GADEA Y EL DESTINO 1

      ¿Que acontecimientos marcan la vida de una persona? En general la respuesta sería: dónde nace, en qué familia, cuando, si es hombre o mujer, su boda o compromiso sentimental,  la muerte de un ser querido, tener o no hijos, un divorcio. Dice mi amiga Gadea que la mayoría de estas circunstancias te vienen impuestas.  Dice que ella no eligió donde nacer, ni ser mujer,  que no decidió en qué época vivir,  ni su nombre.  No pudo decir ni una sola palabra sobre su aspecto físico porque para eso están los genes,  que además de hacernos morenos o pelirrojos, propensos a la lumbalgia o a las varices,  pegan un puñetazo en la mesa cuando intentas cambiar su curso natural. Entonces, ¿que tanto de libertad tenemos ?

              Mi madre puso en mi mano una caja de cerillas. Obligándome a mirarle a los ojos, mi madre, me dió la caja de cerillas y me pidió que prendiera fuego a la colcha de la cama de mi padre. La cajita tenía pintado un soldado con un fusil al hombro y yo, que escuchaba la voz de mi madre como si viniera de un lugar lejano e imaginario,  solo tenía interés por ver marchar al soldado, por ser testigo de su expedición y de cómo partía hacia algún lugar fuera de la caja. La lima donde rascar el fósforo, me daba dentera.  Mi madre me ordenaba: !te vas a su casa, pasas a su alcoba sin que nadie te vea, te escondes debajo de la cama,  y cuando estés sola, quemas la colcha !

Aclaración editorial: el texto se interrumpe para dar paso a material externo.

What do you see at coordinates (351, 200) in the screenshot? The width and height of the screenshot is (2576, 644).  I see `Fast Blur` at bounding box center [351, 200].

              Yo era una niña ¡por Dios!, una niña. Caminé por las calles del pueblo hasta la casa de mi padre, pasé con cuidado de que otros parientes míos que allí vivían,  no advirtieran mi presencia. Me escondí bajo la cama con aquella caja de cerillas entre las manos. La alcoba estaba oscura, limpia y fría, como una iglesia. Algo me decía que aquello no estaba bien. La duda, el dilema entre la orden de mi madre y mi conciencia,  me aceleró el corazón como nunca. Mis latidos bajaron de frecuencia cuando la cara de mi tía, hermana pequeña de mi padre, alzó la colcha y me dijo:
- ¿ se puede saber que haces ahí ? , ¡llevas más de media hora debajo de la cama ! ¡Vamos sal ! Tus primos están merendando. Te preparé un poco de pan con azúcar.

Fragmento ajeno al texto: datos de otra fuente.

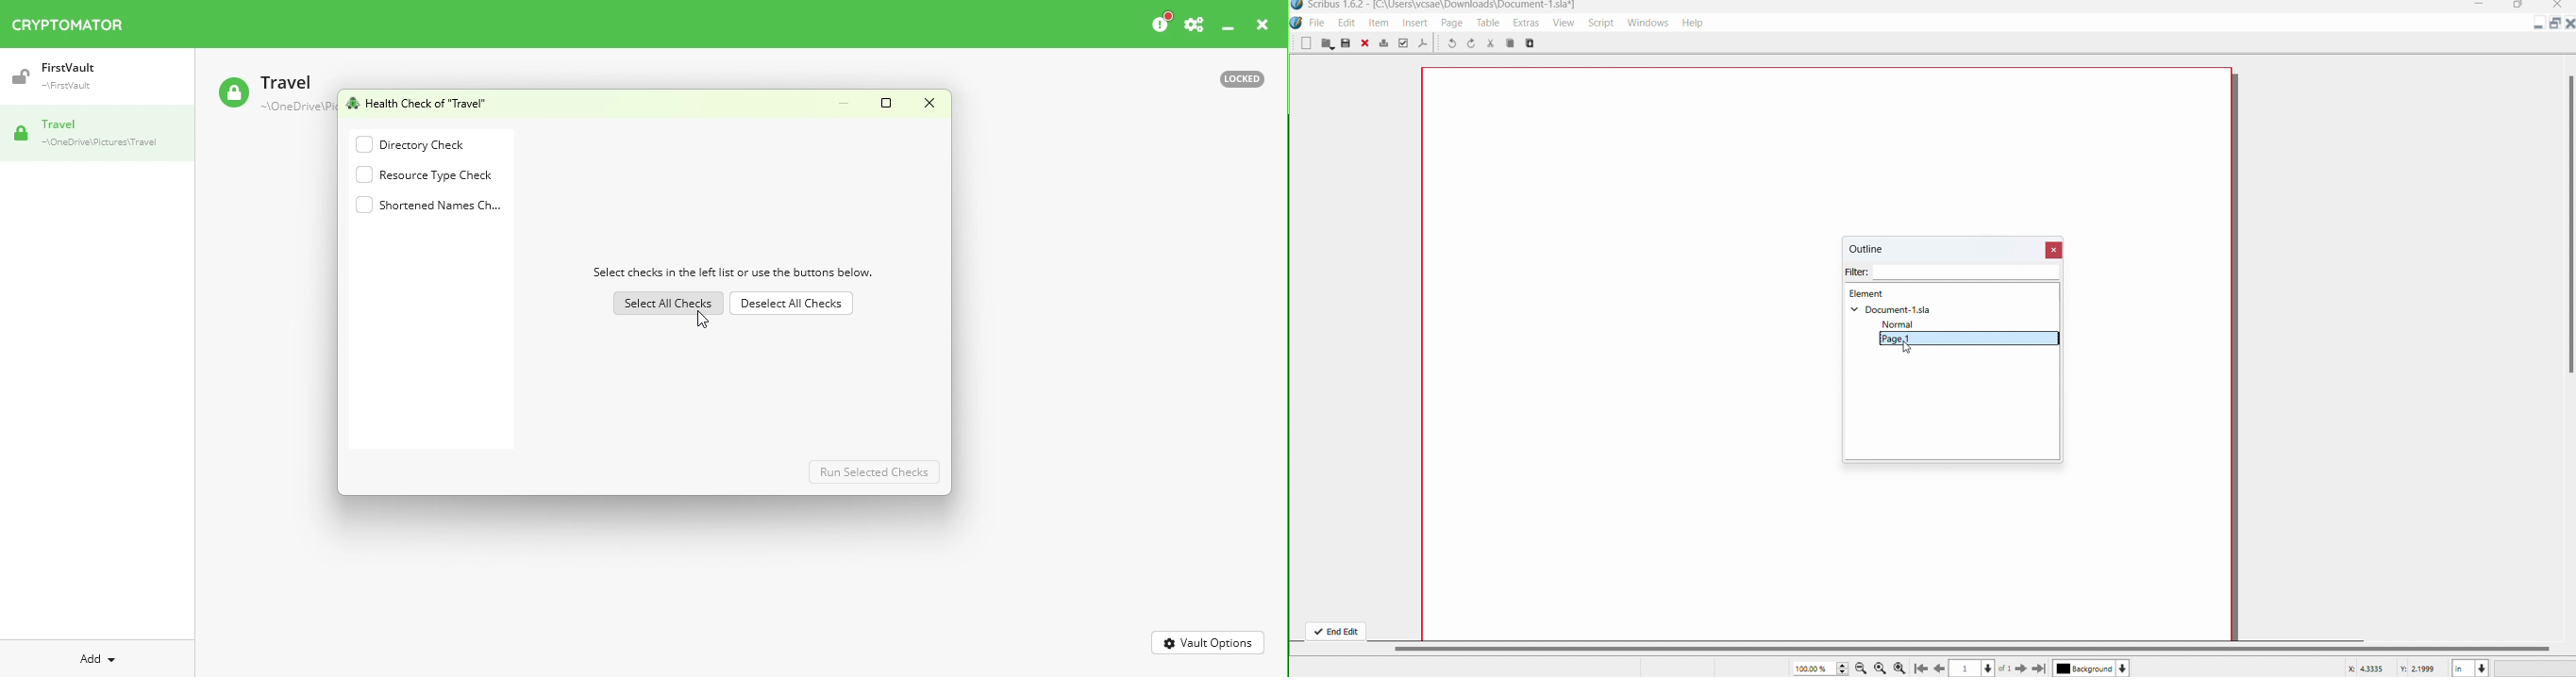 This screenshot has width=2576, height=700. I want to click on go to end, so click(2040, 669).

No creo que imginara siquiera mis intenciones. Mi madre me encargaba cosas así con la misma naturalidad con la que ordenaba ponerme el pijama para ir a la cama.
        
        Mi madre me contaba estas cosas de mi abuela acostada en el sofá del salón. Mi madre, a la que a partir de ahora voy a llamar Eme, quería deshacerse de su mal antes de morir. Y llegado este momento solo podía desprenderse de su mal con palabras. Ya no quedaba otra forma.